(INPUT RECORDS Opens)
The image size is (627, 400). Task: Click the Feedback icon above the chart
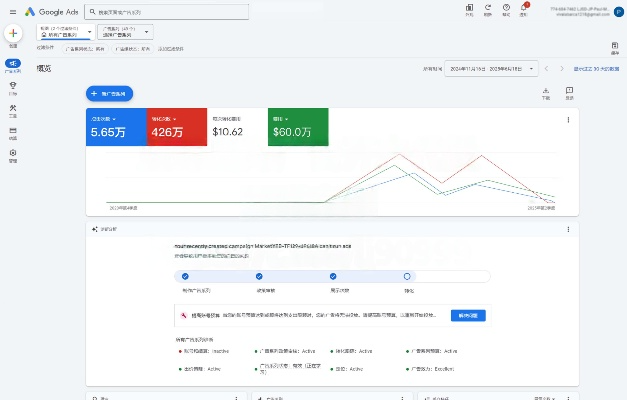[569, 92]
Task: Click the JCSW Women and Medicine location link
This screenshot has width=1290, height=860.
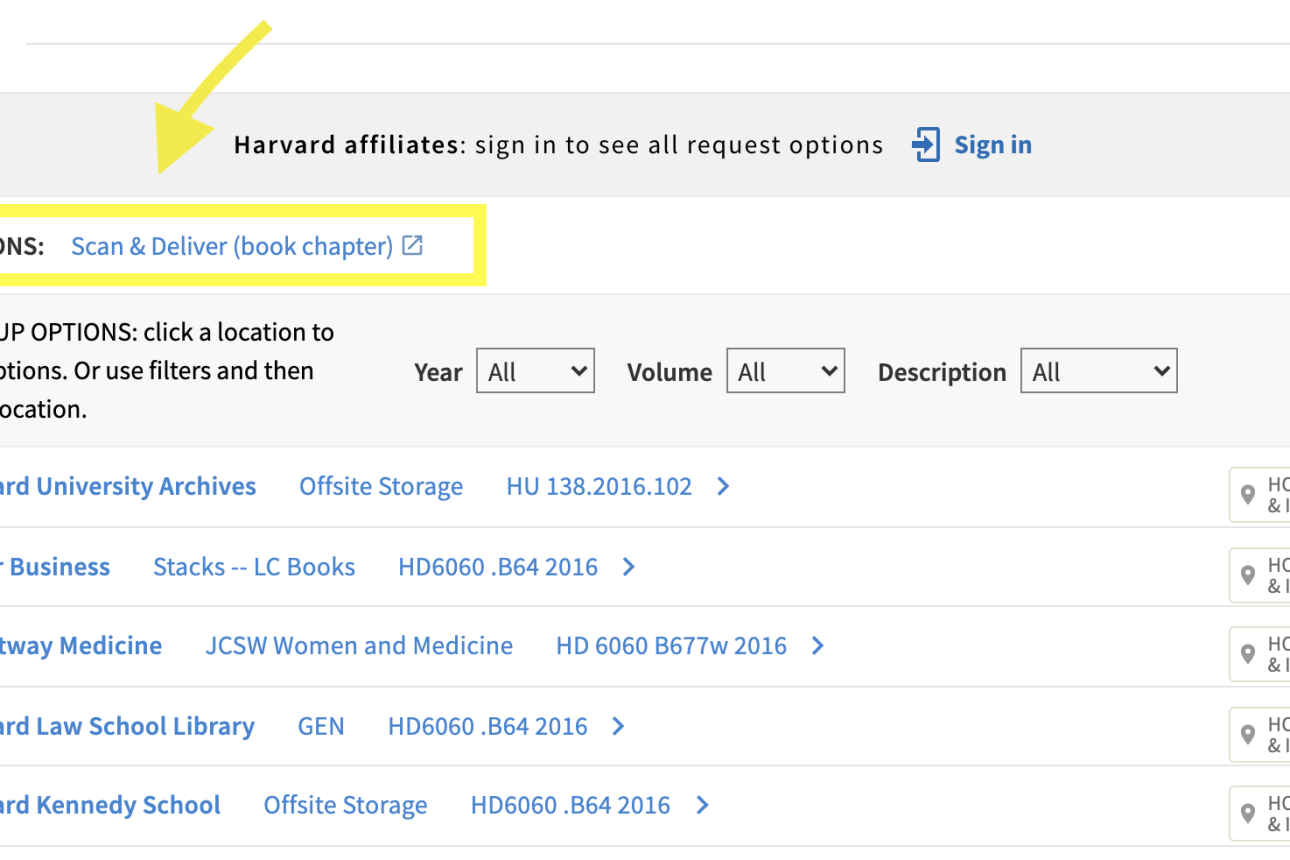Action: (359, 646)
(INPUT RECORDS Closes)
#### ACTIVITY:
Repeat the entries above exactly as written, but not their pictures.

#### ANSWER TO THE PROBLEM:
The image size is (627, 400). Task: Click the Feedback icon above the chart
[569, 92]
Task: Click the JCSW Women and Medicine location link
This screenshot has width=1290, height=860.
Action: (359, 646)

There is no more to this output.